*** GIVEN RECORDS ***

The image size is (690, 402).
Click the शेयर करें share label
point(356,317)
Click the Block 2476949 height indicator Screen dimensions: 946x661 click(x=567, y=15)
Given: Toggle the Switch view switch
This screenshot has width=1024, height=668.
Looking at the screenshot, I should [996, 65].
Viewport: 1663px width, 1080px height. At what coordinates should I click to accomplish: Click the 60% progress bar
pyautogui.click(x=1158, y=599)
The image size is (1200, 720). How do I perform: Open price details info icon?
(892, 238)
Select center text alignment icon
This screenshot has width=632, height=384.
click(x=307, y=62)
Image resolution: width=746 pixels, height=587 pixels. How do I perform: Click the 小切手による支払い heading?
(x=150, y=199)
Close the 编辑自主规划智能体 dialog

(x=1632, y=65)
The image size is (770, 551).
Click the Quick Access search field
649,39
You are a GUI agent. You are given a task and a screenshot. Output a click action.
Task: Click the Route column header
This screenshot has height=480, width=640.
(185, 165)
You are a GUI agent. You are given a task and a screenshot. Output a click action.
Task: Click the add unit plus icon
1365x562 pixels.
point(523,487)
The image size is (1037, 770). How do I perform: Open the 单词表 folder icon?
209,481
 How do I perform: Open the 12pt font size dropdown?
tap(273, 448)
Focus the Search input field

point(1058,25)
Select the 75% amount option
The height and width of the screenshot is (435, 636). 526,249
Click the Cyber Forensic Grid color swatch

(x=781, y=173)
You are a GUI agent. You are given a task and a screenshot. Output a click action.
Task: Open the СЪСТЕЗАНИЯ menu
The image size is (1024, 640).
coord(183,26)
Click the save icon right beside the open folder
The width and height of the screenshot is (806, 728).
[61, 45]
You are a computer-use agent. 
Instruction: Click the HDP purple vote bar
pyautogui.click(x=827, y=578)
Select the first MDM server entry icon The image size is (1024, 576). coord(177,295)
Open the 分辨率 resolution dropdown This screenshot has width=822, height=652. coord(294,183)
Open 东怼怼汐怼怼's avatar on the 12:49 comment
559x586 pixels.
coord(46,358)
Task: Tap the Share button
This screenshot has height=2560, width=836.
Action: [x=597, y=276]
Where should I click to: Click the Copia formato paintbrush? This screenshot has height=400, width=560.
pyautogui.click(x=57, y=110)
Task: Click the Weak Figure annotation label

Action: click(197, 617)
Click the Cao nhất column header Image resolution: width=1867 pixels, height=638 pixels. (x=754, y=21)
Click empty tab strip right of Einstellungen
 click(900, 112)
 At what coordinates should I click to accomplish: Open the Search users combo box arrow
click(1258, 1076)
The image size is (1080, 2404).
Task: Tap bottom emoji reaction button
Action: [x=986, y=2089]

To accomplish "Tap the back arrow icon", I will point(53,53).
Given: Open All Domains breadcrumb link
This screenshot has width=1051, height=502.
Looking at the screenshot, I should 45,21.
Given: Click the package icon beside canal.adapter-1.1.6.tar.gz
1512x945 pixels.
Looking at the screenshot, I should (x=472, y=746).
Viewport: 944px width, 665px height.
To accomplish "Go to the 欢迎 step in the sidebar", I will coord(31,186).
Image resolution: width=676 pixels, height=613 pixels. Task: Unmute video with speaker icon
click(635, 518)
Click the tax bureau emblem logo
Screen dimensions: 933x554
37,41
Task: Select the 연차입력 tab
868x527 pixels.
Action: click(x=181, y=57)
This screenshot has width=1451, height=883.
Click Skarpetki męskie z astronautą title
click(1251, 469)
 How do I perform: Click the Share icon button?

***

Starting with the line that contains "Task: Select the 연차입력 tab", print every line through the end of the entries above exactly as written, both boundary lines included, and nothing else.

→ **WRITTEN RESPONSE**
Task: Select the 연차입력 tab
868x527 pixels.
Action: click(x=181, y=57)
This screenshot has width=1451, height=883.
Click Skarpetki męskie z astronautą title
click(1251, 469)
 How do I perform: Click the Share icon button?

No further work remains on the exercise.